| Task instructions |
Answer these questions using the election text below.
1. By how many votes did the former vice president beat Trump in the popular vote?
2. On which issues did Biden claim a "mandate for action" in his Friday speech?
3. What did Trump's Saturday statement say about the election?

| Given text |
━━━

The former vice president also decisively won the popular vote, receiving the most votes in American history and besting Trump by more than 4 million.
In a statement, Biden said he is “honored and humbled by the trust the American people have placed” in him and Harris. “In the face of unprecedented obstacles, a record number of Americans voted. Proving once again, that democracy beats deep in the heart of America,” he continued, saying, “It’s time for America to unite. And to heal.”
In a speech on Friday, Biden pointed to his large vote lead and claimed a broad “mandate for action” on the coronavirus, the economy, climate change and systemic racism.
Trump quickly released a statement on Saturday saying the election “is far from over.”
“Joe Biden has not been certified as the winner of any states, let alone any of the highly contested states headed for mandatory recounts, or states where our campaign has valid and legitimate legal challenges that could determine the ultimate victor,” he said.

━━━

| Extracted data |
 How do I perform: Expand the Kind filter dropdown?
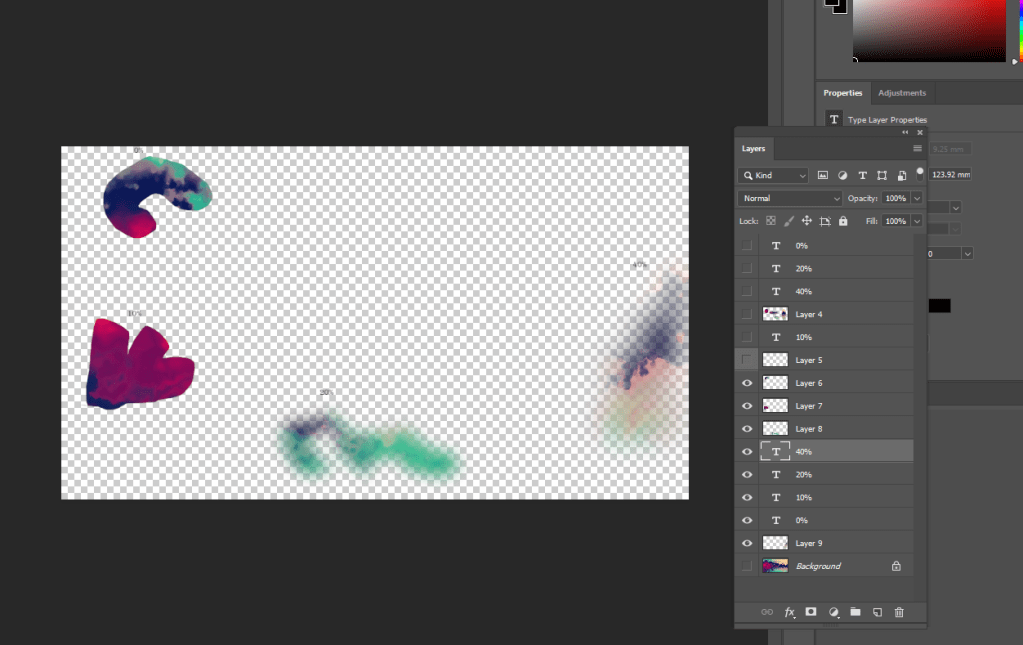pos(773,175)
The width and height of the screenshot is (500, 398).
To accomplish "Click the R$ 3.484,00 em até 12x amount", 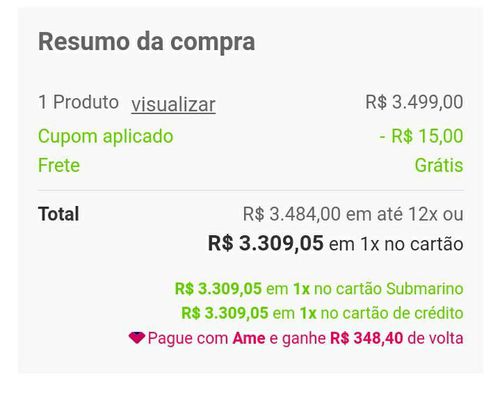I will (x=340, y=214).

━━━

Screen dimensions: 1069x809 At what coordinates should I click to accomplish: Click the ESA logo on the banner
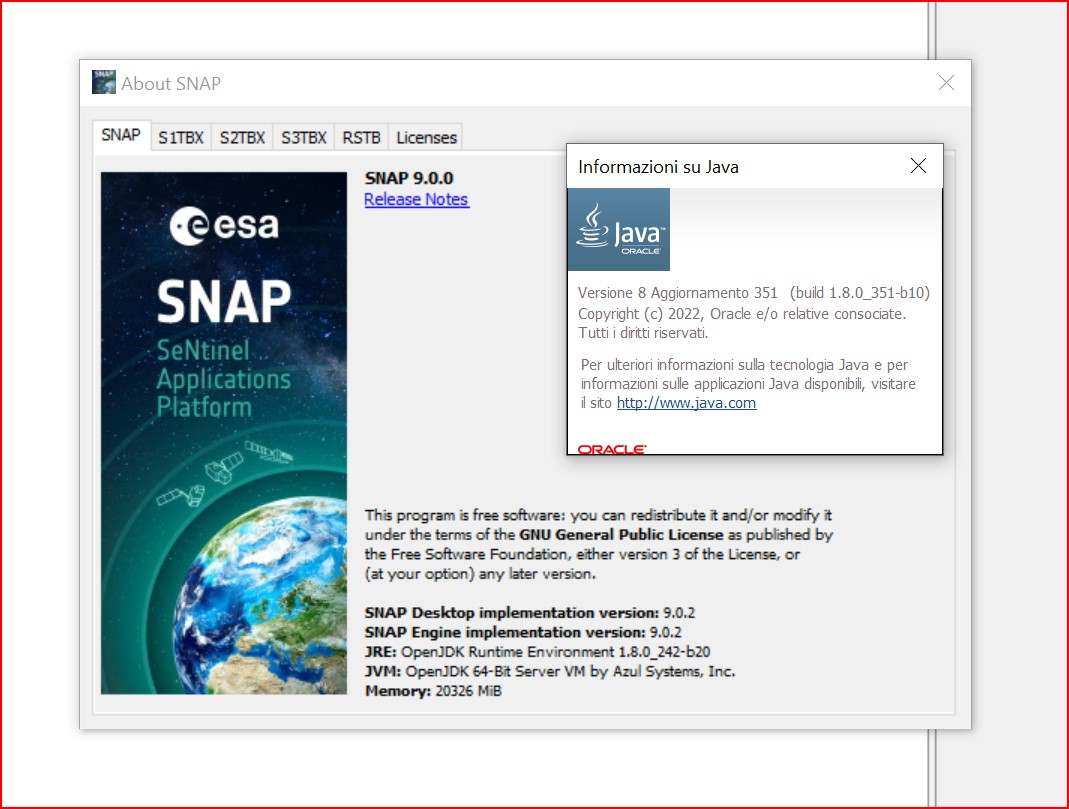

━━━

| Task answer |
1. More than 4 million.
2. The coronavirus, the economy, climate change and systemic racism.
3. That it "is far from over."